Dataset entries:
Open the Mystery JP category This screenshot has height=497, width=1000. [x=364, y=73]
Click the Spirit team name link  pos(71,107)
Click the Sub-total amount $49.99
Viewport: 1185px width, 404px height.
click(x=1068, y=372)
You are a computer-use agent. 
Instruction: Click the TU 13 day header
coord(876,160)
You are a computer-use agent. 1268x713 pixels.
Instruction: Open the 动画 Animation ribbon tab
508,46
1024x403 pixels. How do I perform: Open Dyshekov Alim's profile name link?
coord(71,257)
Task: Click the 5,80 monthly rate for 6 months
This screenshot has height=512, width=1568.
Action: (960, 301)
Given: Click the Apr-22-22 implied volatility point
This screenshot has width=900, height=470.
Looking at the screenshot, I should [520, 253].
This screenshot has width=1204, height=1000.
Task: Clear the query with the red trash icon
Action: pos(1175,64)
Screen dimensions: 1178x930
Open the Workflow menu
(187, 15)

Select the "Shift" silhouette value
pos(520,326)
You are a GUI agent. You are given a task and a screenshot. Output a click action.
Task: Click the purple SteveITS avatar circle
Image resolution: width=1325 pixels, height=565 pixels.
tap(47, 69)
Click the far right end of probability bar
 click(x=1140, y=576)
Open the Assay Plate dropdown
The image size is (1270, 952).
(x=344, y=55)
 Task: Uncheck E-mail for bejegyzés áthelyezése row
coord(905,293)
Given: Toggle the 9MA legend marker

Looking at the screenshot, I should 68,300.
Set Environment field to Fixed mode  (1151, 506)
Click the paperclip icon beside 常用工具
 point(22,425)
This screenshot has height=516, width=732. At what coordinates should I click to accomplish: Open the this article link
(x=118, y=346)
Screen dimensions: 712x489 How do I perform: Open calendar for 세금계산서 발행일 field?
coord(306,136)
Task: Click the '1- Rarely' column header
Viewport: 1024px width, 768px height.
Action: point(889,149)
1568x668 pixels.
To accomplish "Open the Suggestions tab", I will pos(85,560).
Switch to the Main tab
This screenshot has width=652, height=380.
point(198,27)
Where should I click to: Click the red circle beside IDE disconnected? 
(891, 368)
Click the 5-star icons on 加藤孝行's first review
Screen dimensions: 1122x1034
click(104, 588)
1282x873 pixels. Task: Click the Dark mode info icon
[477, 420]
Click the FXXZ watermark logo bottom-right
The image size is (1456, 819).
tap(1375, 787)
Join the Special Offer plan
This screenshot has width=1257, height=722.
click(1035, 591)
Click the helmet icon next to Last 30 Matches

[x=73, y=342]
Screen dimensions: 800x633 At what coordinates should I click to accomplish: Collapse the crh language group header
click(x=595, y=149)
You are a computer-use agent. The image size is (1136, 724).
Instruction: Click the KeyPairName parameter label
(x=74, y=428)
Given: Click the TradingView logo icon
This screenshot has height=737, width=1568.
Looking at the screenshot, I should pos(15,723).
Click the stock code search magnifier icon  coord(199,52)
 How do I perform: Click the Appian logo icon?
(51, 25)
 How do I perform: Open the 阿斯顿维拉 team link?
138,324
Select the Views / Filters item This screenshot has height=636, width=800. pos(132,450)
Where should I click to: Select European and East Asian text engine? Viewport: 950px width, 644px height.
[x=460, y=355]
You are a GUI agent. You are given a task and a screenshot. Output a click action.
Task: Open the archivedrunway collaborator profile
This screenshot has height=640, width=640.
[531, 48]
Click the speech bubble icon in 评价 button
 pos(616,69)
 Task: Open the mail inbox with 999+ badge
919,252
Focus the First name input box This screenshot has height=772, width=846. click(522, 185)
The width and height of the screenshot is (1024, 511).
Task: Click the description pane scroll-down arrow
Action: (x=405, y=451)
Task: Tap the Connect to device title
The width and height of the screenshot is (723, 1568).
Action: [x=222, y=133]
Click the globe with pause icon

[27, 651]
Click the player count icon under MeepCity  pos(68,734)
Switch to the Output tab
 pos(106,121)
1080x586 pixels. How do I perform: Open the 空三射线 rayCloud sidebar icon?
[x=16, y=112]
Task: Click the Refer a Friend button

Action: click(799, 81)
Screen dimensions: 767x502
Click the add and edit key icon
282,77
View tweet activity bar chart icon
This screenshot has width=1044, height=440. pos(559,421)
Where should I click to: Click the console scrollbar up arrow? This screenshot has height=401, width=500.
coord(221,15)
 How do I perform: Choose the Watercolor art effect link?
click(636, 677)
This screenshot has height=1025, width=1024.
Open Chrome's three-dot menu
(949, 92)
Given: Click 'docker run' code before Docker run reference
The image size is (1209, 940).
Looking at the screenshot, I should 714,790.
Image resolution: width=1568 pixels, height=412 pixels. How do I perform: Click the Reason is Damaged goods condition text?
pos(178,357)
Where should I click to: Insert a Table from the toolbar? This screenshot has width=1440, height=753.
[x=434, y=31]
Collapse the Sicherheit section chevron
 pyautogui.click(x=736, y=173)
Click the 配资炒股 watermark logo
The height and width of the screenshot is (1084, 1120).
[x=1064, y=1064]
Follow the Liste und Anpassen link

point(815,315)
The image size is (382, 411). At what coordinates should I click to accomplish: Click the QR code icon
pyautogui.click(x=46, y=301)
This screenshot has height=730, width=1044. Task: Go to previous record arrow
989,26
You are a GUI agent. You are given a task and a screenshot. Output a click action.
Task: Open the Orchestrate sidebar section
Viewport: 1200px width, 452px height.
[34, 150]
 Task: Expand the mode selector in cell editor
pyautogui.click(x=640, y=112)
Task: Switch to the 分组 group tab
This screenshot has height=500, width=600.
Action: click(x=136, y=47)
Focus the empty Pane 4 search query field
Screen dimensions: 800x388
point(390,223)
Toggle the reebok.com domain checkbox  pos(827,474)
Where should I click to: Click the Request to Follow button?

▶ **TRY IT**:
In the entries, find the line containing "Task: Click the Refer a Friend button" and output it and all remaining lines exactly.

▶ **ANSWER AREA**:
Task: Click the Refer a Friend button

Action: click(799, 81)
Screen dimensions: 767x502
Click the add and edit key icon
282,77
View tweet activity bar chart icon
This screenshot has width=1044, height=440. pos(559,421)
Where should I click to: Click the console scrollbar up arrow? This screenshot has height=401, width=500.
coord(221,15)
 How do I perform: Choose the Watercolor art effect link?
click(636, 677)
This screenshot has height=1025, width=1024.
Open Chrome's three-dot menu
(949, 92)
Given: Click 'docker run' code before Docker run reference
The image size is (1209, 940).
Looking at the screenshot, I should 714,790.
Image resolution: width=1568 pixels, height=412 pixels. How do I perform: Click the Reason is Damaged goods condition text?
pos(178,357)
Where should I click to: Insert a Table from the toolbar? This screenshot has width=1440, height=753.
[x=434, y=31]
Collapse the Sicherheit section chevron
 pyautogui.click(x=736, y=173)
Click the 配资炒股 watermark logo
The height and width of the screenshot is (1084, 1120).
[x=1064, y=1064]
Follow the Liste und Anpassen link

point(815,315)
The image size is (382, 411). At what coordinates should I click to accomplish: Click the QR code icon
pyautogui.click(x=46, y=301)
This screenshot has height=730, width=1044. Task: Go to previous record arrow
989,26
You are a GUI agent. You are given a task and a screenshot. Output a click action.
Task: Open the Orchestrate sidebar section
Viewport: 1200px width, 452px height.
[34, 150]
 Task: Expand the mode selector in cell editor
pyautogui.click(x=640, y=112)
Task: Switch to the 分组 group tab
This screenshot has height=500, width=600.
Action: click(x=136, y=47)
Focus the empty Pane 4 search query field
Screen dimensions: 800x388
point(390,223)
Toggle the reebok.com domain checkbox  pos(827,474)
Where should I click to: Click the Request to Follow button?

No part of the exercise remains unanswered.